◆ **Instructions for the task**
In the entries below, find the line with "You are a GUI" and the line with "Given: Cancel with the Скасувати button"; reproduce those two lines and all lines between them exactly, without pictures.

◆ **Entries supplied**
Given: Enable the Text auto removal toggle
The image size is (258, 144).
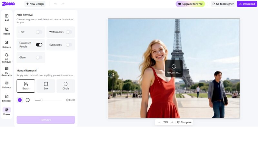Looking at the screenshot, I should tap(39, 32).
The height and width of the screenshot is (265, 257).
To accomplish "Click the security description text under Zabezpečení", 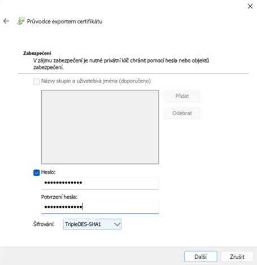I will [121, 64].

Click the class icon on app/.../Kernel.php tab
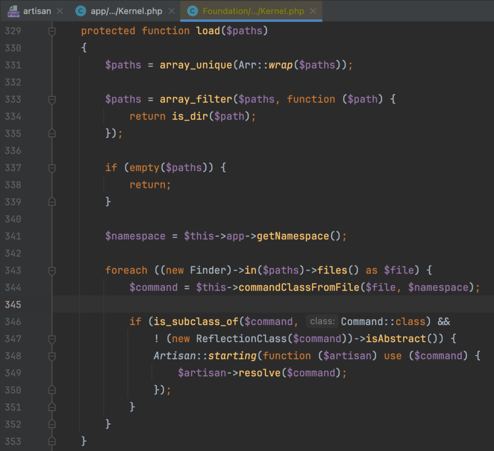(x=80, y=11)
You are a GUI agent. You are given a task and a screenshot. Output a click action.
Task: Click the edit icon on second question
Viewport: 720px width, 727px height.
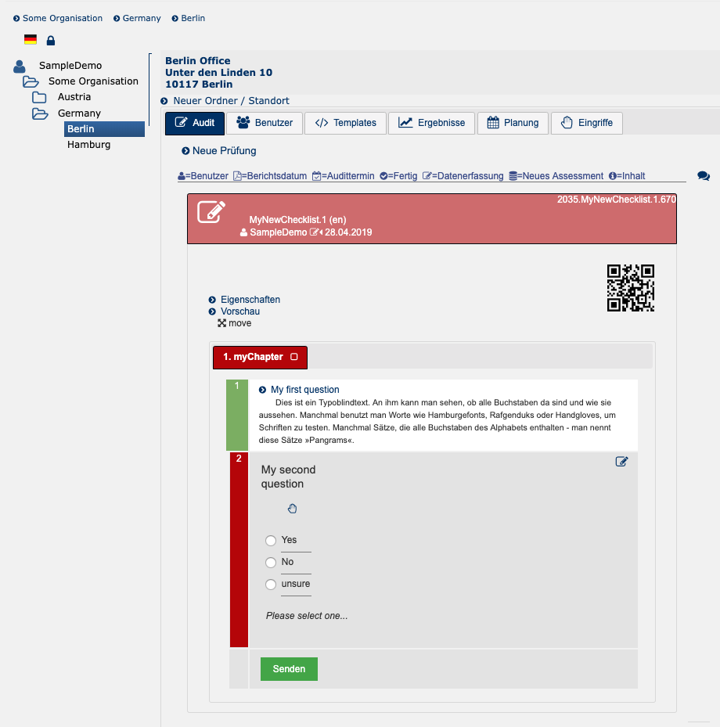tap(621, 462)
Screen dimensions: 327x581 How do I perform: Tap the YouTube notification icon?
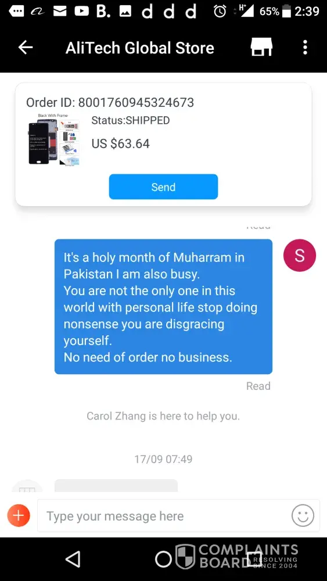pos(81,12)
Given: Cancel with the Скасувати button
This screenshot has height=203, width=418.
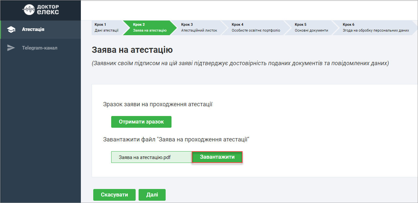Looking at the screenshot, I should (114, 195).
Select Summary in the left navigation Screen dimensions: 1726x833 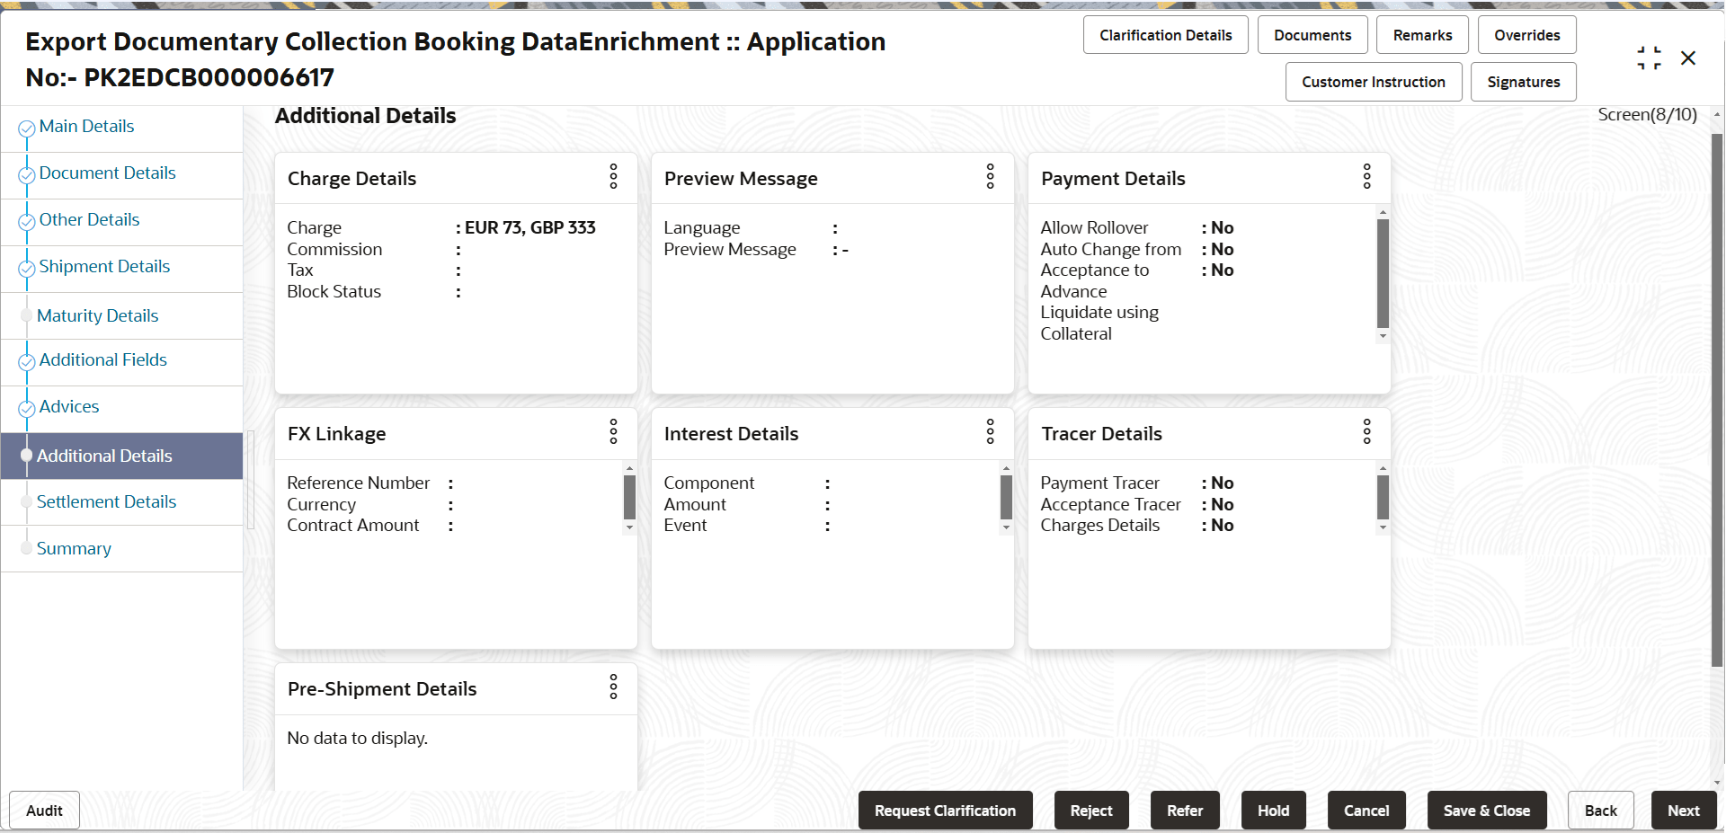74,548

◆ **Task response**
You are a GUI agent. You are given a task and a screenshot. Output a click action.
Task: Click the edit icon on second question
Viewport: 720px width, 727px height.
tap(621, 462)
Screen dimensions: 327x581 How do I perform: Tap the YouTube notification icon?
pos(81,12)
Given: Cancel with the Скасувати button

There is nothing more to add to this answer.